Two days before break, the wonderful little women’s church community I’m a part of delivered dinner to a homeless shelter. We divvied up the cooking and supplies (pulled pork, cornbread, baked beans, coleslaw, and numerous drinks and homemade desserts), took everything to the shelter, and served the meal. We agreed that families would be invited to join in, so I brought Annie and Ella along.
(More accurately, our awesome babysitter, B, brought them because I was teaching piano lessons immediately prior to dinner. They arrived before me and I don’t think I’d ever seen their eyes wider than when I walked into the shelter and they found me.)
As far as homeless shelters go, this one seems to be pretty solid. They have a large, new warehouse space (after having recently made headlines when they were controversially kicked out of their tent city in December) – which, although lacking any cooking facilities or running water (hence the need to bring in prepared food; there are port-a-potties on site and a van takes the residents to other locations with bathing facilities), is almost cozy. Every resident appears to have his or her own tidily-kept sleeping space (with the vast majority on mattresses); donated and purchased winter clothing is handed out; there’s a communal TV and a few couches on which to watch it; employment-location services are provided.
I mean, it’s hardly posh – and I’m sure that all of the residents would rather be in their own homes (if they had them to return to…) – but I imagine that it beats huddling down beneath underpasses or in abandoned subway tunnels, especially in this particularly freezing Rochester winter.
It’s no secret that I’m amazingly fortunate to have grown up white, affluent, loved, and educated. Still, although I haven’t spent time in actual homeless shelters before, I have volunteered at soup kitchens, lived in the projects, worked with poverty-stricken kids, and made my way through Harlem (while in grad school) enough times to not have been shocked or taken aback by the experience at Sanctuary Village. My girls, however, had never seen anything like it – maybe not even on television or online. We’ve donated to disaster relief, watched videos of people displaced by tsunamis and earthquakes and tornadoes and violence, and discussed how very privileged we are… But, for them, seeing it in person was astounding.
They couldn’t believe that there were only mattresses, not beds (the lack of a bed was somehow very powerful to them). They were taken aback that so many people shared the same space (the shelter is absolutely overflowing beyond its capacity because of the weather). They could not comprehend that the belongings scattered around each person’s living area – most of which could fill a single trash bag – were likely everything that these people possessed.
Ella and Annie were also thrown off-guard by how exceedingly nice everyone was to them, to all of us. Here were these strangers who had seemingly everything in the world to complain about – or, at least, every right to be grumpy – and yet they were so kind.

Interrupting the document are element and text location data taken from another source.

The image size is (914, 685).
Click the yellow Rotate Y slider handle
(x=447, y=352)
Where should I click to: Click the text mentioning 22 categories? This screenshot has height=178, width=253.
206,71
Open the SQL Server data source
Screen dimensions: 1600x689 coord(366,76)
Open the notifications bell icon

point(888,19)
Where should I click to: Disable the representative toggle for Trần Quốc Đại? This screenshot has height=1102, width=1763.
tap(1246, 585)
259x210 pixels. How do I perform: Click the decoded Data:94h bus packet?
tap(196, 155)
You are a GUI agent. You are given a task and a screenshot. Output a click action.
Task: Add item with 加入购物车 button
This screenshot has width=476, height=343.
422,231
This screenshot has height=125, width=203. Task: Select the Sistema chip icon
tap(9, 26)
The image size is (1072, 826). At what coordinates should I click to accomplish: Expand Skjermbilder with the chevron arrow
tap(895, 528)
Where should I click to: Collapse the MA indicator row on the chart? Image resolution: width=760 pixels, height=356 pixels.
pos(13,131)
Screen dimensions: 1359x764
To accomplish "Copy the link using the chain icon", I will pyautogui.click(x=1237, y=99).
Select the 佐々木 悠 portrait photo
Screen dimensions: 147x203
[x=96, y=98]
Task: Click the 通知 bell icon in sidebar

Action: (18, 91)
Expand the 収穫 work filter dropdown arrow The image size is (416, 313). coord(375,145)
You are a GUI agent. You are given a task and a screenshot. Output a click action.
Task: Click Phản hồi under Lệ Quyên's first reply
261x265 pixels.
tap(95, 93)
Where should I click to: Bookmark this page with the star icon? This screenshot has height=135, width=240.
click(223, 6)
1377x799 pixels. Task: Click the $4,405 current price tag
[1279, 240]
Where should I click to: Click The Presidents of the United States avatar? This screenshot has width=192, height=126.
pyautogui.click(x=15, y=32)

They thanked us up and down for bringing the food. They said “please” and “excuse me” when they lined up for dinner. They engaged us in pleasant, friendly conversation and told the girls they look like twins.
Our group, post-meal.
Photo from the Sanctuary Village and Sophia Community Facebook pages.
In short, they were… human beings. Not statistics. Not people who had made mistakes or who “should” be doing any number of things to get out of “this situation.” Just regular folks who found themselves unable to keep a home, for one reason or another, and who had no place else to turn. It was humbling and eye-opening and nothing short of incredible. We discussed it long into the night and vowed to better appreciate our own safe, comfortable, warm homes.
And then, our food supply completely depleted, we got in our warm car and drove to the grocery store and spent more money purchasing dinner from the prepared food bar for the three of us than I had procuring baked beans and coleslaw for 60.
We had never been more grateful for a meal.
Nor, I thought, had I ever had a more moving, potentially life-changing (or at least perspective-changing) experience.